■ What you will do: The required result is a copy of each line below in which "calendar" appears.

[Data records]
★ ★ ★

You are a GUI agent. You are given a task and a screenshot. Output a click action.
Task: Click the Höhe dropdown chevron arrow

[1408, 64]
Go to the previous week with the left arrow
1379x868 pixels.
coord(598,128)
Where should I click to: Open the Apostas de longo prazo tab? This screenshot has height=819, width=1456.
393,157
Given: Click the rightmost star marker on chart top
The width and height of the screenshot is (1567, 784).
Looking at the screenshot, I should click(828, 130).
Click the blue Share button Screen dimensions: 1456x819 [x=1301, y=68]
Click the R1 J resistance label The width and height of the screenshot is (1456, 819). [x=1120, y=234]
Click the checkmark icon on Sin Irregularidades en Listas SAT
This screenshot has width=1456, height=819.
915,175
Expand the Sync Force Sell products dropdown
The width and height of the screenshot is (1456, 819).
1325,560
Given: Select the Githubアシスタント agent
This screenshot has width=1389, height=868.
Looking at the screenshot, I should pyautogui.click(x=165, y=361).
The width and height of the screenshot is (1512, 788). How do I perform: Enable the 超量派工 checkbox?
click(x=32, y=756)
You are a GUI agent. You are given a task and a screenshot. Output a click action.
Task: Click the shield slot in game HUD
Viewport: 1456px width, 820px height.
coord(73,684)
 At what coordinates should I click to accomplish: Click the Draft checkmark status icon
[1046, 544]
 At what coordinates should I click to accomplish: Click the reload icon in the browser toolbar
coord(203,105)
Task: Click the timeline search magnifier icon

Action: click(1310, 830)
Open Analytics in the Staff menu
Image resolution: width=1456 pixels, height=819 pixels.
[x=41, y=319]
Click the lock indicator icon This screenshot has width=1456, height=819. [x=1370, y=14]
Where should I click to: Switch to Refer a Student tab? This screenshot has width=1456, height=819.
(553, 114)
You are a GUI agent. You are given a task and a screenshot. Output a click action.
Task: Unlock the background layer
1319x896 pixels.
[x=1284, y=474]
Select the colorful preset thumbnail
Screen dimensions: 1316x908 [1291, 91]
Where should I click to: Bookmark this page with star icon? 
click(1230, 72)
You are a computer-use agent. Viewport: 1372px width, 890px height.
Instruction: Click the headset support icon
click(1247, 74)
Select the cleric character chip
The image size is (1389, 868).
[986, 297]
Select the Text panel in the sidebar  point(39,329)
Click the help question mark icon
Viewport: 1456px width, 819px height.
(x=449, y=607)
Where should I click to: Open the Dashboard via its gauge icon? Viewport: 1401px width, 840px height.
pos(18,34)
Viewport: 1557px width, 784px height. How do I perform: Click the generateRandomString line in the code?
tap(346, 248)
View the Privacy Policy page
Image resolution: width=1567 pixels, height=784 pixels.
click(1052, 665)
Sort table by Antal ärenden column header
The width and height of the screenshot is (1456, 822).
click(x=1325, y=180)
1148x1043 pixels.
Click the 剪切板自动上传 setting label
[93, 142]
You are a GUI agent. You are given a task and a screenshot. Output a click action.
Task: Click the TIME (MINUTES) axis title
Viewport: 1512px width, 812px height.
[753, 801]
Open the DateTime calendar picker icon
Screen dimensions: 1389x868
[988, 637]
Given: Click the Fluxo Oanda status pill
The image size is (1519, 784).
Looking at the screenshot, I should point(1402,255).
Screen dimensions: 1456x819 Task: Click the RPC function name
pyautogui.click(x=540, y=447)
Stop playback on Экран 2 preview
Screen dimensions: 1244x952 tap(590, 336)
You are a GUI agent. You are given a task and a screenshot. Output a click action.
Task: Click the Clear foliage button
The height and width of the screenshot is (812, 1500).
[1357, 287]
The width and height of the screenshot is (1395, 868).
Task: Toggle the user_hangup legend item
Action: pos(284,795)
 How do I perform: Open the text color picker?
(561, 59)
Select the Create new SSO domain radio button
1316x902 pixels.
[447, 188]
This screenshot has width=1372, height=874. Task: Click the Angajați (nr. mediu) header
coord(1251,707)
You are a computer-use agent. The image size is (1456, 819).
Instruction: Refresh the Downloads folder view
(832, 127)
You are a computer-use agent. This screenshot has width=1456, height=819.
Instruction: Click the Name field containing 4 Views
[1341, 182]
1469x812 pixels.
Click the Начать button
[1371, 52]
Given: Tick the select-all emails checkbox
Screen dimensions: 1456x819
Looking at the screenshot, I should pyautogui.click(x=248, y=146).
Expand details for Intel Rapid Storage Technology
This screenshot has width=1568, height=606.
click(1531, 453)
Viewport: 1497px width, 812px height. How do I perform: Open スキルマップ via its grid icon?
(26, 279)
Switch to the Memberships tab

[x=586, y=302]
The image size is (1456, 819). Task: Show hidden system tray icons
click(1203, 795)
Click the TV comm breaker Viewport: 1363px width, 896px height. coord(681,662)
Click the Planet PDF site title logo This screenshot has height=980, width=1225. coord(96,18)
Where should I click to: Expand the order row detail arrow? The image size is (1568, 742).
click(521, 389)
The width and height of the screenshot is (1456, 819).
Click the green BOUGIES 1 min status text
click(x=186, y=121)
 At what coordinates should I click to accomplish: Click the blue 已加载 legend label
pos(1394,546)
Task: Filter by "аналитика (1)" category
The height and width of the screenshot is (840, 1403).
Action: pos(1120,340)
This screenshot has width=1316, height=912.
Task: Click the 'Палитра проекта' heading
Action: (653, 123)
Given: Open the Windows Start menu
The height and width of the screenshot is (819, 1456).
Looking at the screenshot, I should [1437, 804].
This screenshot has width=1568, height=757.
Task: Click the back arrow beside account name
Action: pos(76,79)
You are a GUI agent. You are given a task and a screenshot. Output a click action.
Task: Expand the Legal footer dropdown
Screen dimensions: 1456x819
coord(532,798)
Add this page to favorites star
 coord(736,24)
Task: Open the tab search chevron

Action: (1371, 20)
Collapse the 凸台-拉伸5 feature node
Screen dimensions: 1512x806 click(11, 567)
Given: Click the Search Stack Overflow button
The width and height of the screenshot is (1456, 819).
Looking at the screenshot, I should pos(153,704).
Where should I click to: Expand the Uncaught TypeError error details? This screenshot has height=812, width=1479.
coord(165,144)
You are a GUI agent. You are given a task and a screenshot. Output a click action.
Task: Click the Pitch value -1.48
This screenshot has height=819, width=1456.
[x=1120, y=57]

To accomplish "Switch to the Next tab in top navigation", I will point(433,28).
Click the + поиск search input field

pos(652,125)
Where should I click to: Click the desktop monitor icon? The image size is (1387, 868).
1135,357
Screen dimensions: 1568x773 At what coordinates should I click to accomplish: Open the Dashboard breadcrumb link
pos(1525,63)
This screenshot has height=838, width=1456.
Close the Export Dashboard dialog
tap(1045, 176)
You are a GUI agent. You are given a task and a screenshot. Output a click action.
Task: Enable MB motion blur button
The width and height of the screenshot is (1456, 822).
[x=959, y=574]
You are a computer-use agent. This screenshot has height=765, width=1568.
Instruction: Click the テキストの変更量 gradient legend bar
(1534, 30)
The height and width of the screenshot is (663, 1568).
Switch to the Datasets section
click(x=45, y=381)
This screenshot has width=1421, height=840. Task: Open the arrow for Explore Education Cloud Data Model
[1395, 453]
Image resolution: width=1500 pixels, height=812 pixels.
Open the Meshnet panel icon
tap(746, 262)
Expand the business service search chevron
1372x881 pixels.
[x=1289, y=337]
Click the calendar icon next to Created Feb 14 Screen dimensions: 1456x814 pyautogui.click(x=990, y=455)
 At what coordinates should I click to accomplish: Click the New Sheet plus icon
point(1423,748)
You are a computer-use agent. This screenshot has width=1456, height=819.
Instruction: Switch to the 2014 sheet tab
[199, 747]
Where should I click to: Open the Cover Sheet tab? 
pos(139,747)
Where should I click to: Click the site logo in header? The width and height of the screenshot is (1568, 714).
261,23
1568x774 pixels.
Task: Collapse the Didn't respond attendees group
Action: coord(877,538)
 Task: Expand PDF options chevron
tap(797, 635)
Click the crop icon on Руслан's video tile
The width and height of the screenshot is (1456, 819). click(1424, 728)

★ ★ ★

■ Exercise answer:
Open the DateTime calendar picker icon
Click the calendar icon next to Created Feb 14 Screen dimensions: 1456x814 pyautogui.click(x=990, y=455)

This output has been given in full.